→ CONSEGNA:
Traduci in inglese questa frase del testo sulle vendite di vino: "Sul mercato americano, i dati negativi abbracciano tutte le principali produzioni italiane: dal Pinot grigio al Lambrusco, dal Chianti ai rossi piemontesi e toscani."

→ TESTO FORNITO:
/---

Guardando i dati di vendita delle principali tipologie di vino, in molti casi è sempre più evidente il segno della crisi del potere di acquisto. Ad aumenti di prezzo – anche non eclatanti – viene infatti associata quasi automaticamente una decrescita delle vendite, con la ricerca di prodotti alternativi/similari e più economici: sul mercato tedesco questa equazione vale per esempio per Chianti Classico e Chianti o per il Primitivo, oltre che per gli spumanti italiani dove al Prosecco viene preferito lo sparkling tedesco o altri prodotti italiani a costo contenuto. Sul mercato americano, i dati negativi abbracciano tutte le principali produzioni italiane: dal Pinot grigio al Lambrusco, dal Chianti ai rossi piemontesi e toscani. In UK, precipitano le vendite di vini – perlopiù toscani – a base Sangiovese e quelle di Pinot grigio private label, arrivato a costare più della versione a marchio aziendale, ma sono in forte calo anche quelle di Prosecco, sia marchio proprio che del distributore, mentre tengono quelle del Rosé.

\---

→ MATERIALE DI PARTENZA:
/---

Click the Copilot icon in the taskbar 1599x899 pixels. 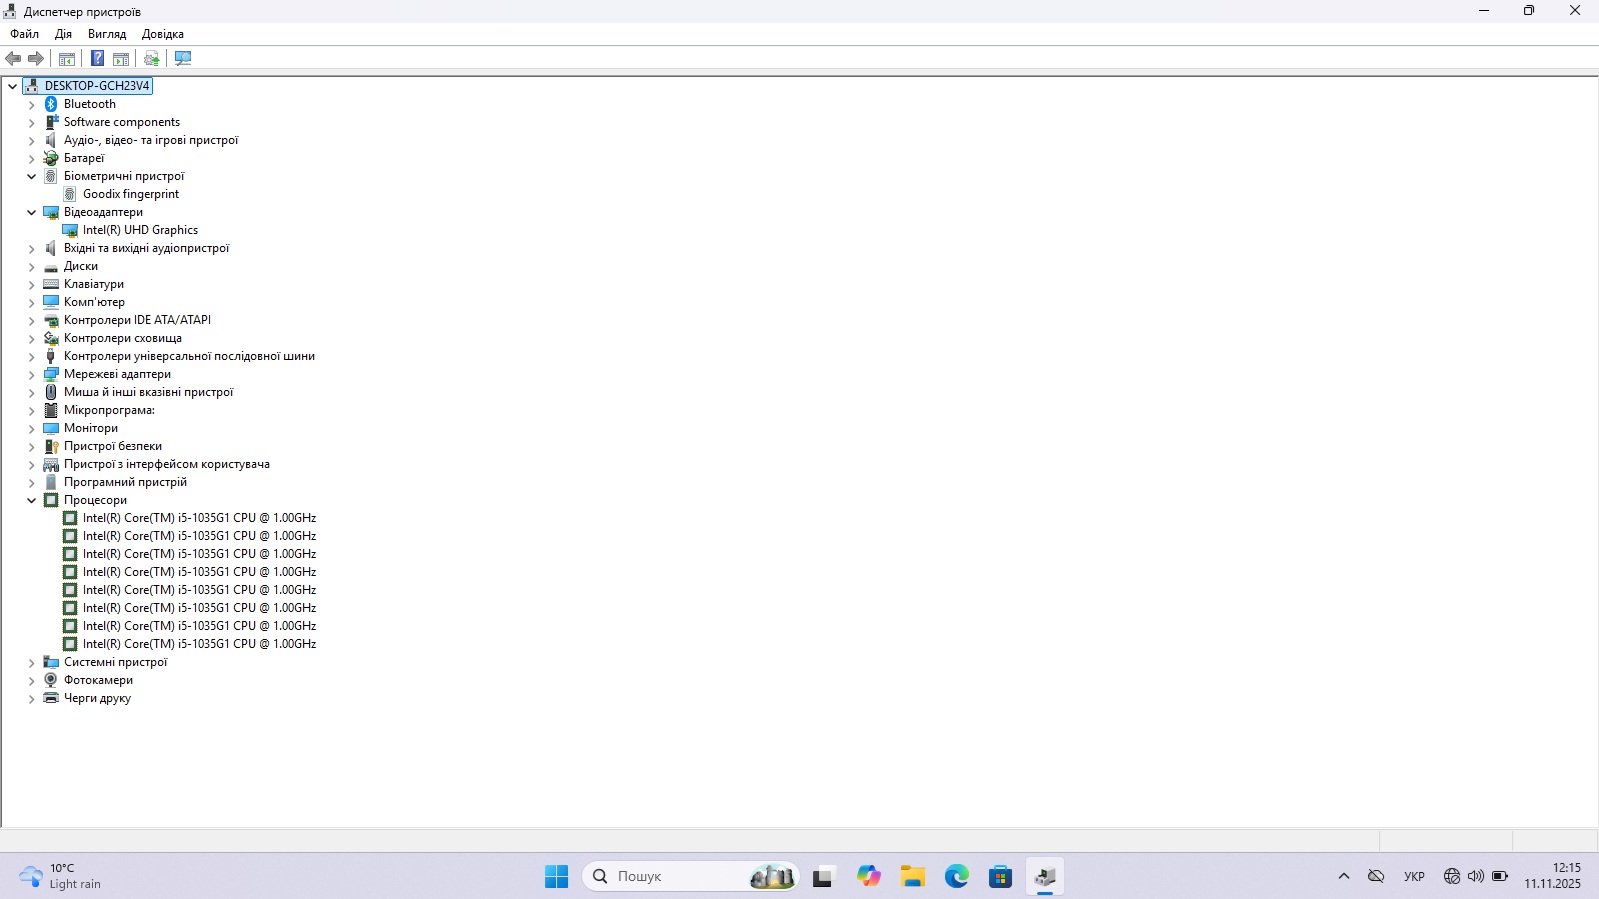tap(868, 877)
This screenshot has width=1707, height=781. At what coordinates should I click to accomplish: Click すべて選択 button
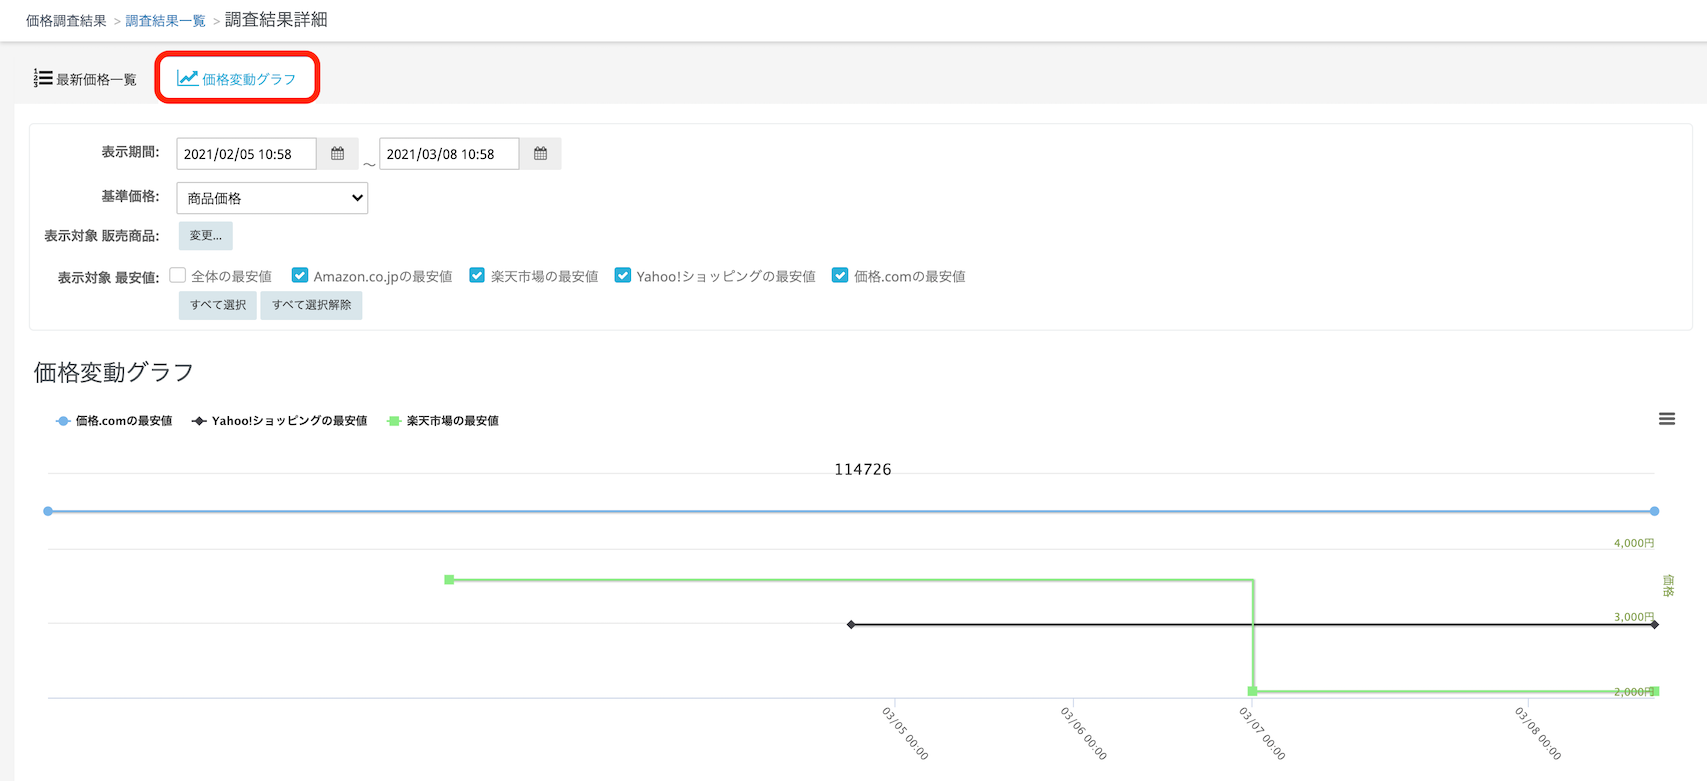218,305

\---
/---

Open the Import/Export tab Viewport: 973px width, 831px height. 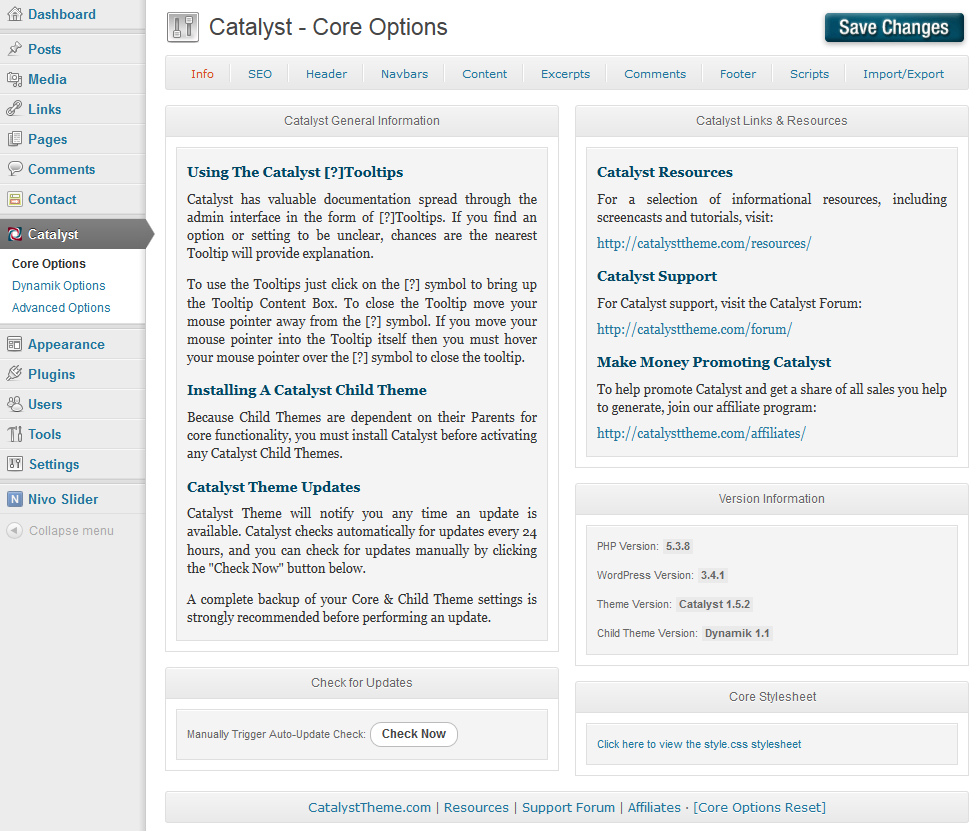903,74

\---

→ SOLUZIONE:
On the American market, the negative figures extend to all the main Italian wines: from Pinot Grigio to Lambrusco, from Chianti to the reds of Piedmont and Tuscany.